• _Stated exercise a_:
Translate this sentence from the passage on Foggy Bottom into Spanish: "Those industries attracted immigrant workers, including Germans and Irish."

═══ Reading passage ═══

The excellent D.C Historic Preservation Office has been issuing Heritage Guides of Washington’s eight wards over the past 12 years – and it recently issued the last one – covering our own Ward 2. You can find it here: The Guide contains some Foggy Bottom highlights, including the FB and GWU/Old West End Historic Districts. Ward 2, of course, extends well beyond Foggy Bottom, and runs from Georgetown to Shaw to the Capitol to Haines Point, including the National Mall. The Guide provides an interesting timeline and overview of DC history, focusing on Ward 2. The Guide also includes an index of cultural resources that groups designated, eligible, and notable historic properties by use (e.g., Monuments) and by social history (e.g., African American Heritage).

The Guide briefly describes the growth of Foggy Bottom (p. 21). It notes that in the 19th Century, although DC did not develop manufacturing as did other cities, there were industrial activities along the waterfront, from Georgetown to the Navy Yard, including Foggy Bottom. “Foggy Bottom became the most industrialized, and much of that was attributable to the C&O Canal.” Although the C&O Canal had limited commercial success (railroads being preferred), “it was revolutionary for Foggy Bottom.” The Canal opened in 1828 and by 1870, there were 500 canal boats transporting goods to the neighborhood. “Foggy Bottom had shipyards, lime kilns, woodyards, icehouses and gasworks [and] became the epicenter of breweries.”

Those industries attracted immigrant workers, including Germans and Irish. “There were also many free African Americans in the neighborhood. Foggy Bottom in the 1850s had become one of the most diverse neighborhoods in DC.”

The Guide also briefly addresses the subsequent history of the Foggy Bottom area, including Civil War Camp Fry, the development of alley dwellings, the decline in the desirability of the neighborhood, which led to it being designated as “blighted” by the 1940s, the destruction of some of the neighborhood by the Potomac Freeway, and the construction of the Kennedy Center and the Metro system.

═══

• _Stated exercise b_:
Duplicate the section of the listing that begins with the line containing "Map (38, 2528)" and ends with the line containing "September 2023 (129, 1895)", including both of those lines.

═══ Exercise materials ═══

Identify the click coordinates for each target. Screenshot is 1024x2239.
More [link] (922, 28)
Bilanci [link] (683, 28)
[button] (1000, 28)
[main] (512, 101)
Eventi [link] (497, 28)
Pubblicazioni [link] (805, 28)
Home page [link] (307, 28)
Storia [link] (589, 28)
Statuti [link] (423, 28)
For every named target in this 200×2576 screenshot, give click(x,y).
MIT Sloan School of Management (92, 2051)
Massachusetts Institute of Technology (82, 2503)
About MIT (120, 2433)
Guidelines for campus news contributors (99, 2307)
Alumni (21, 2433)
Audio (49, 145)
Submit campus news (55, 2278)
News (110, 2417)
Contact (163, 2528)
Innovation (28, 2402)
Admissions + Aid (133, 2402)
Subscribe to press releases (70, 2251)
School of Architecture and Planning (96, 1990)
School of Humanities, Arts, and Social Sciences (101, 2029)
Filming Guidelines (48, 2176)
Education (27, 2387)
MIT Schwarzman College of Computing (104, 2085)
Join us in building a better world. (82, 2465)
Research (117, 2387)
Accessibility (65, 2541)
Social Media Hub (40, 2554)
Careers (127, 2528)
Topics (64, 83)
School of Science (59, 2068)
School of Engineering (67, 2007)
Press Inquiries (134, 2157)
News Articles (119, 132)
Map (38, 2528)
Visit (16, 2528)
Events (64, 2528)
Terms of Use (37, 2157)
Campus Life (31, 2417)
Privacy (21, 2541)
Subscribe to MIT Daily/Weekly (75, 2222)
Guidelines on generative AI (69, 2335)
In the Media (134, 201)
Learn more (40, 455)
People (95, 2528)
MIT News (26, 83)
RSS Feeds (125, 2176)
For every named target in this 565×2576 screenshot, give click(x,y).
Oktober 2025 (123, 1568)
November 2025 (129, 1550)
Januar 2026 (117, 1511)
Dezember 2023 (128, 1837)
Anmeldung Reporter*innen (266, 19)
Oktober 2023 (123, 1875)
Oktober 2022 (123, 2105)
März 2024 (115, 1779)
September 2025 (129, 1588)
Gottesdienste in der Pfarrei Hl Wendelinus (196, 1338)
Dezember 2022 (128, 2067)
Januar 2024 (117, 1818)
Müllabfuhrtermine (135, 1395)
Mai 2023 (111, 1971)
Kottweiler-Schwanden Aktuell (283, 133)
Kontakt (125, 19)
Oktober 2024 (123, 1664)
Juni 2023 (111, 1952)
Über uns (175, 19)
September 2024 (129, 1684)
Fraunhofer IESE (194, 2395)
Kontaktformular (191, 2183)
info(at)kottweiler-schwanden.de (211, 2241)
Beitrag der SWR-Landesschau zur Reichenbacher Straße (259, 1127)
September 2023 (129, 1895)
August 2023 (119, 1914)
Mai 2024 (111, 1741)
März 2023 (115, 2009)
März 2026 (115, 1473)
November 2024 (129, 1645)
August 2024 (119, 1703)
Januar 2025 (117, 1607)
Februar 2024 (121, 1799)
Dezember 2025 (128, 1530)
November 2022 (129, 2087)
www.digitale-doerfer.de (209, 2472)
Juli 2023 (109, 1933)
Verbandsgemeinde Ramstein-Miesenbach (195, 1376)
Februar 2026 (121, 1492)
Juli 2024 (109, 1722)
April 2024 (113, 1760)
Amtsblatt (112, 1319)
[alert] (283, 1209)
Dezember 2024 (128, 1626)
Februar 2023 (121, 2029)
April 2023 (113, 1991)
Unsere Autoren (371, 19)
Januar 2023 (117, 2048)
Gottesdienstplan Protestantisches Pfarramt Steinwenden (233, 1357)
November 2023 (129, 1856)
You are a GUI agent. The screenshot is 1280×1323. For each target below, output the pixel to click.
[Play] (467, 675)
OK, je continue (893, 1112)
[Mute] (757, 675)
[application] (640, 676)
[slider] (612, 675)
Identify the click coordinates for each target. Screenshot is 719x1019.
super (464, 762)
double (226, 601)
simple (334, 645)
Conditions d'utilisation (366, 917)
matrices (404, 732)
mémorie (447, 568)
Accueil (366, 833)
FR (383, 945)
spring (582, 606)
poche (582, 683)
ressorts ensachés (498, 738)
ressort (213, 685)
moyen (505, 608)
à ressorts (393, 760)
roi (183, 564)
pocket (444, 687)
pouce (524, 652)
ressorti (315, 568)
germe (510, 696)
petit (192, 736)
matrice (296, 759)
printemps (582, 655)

═══

• _Complete output a_:
Esas industrias atrajeron a trabajadores inmigrantes, entre ellos alemanes e irlandeses.

• _Complete output b_:
Map (38, 2528)
Visit (16, 2528)
Events (64, 2528)
Terms of Use (37, 2157)
Campus Life (31, 2417)
Privacy (21, 2541)
Subscribe to MIT Daily/Weekly (75, 2222)
Guidelines on generative AI (69, 2335)
In the Media (134, 201)
Learn more (40, 455)
People (95, 2528)
MIT News (26, 83)
RSS Feeds (125, 2176)
For every named target in this 565×2576 screenshot, give click(x,y).
Oktober 2025 (123, 1568)
November 2025 (129, 1550)
Januar 2026 (117, 1511)
Dezember 2023 (128, 1837)
Anmeldung Reporter*innen (266, 19)
Oktober 2023 (123, 1875)
Oktober 2022 (123, 2105)
März 2024 (115, 1779)
September 2025 (129, 1588)
Gottesdienste in der Pfarrei Hl Wendelinus (196, 1338)
Dezember 2022 (128, 2067)
Januar 2024 (117, 1818)
Müllabfuhrtermine (135, 1395)
Mai 2023 (111, 1971)
Kottweiler-Schwanden Aktuell (283, 133)
Kontakt (125, 19)
Oktober 2024 (123, 1664)
Juni 2023 (111, 1952)
Über uns (175, 19)
September 2024 (129, 1684)
Fraunhofer IESE (194, 2395)
Kontaktformular (191, 2183)
info(at)kottweiler-schwanden.de (211, 2241)
Beitrag der SWR-Landesschau zur Reichenbacher Straße (259, 1127)
September 2023 (129, 1895)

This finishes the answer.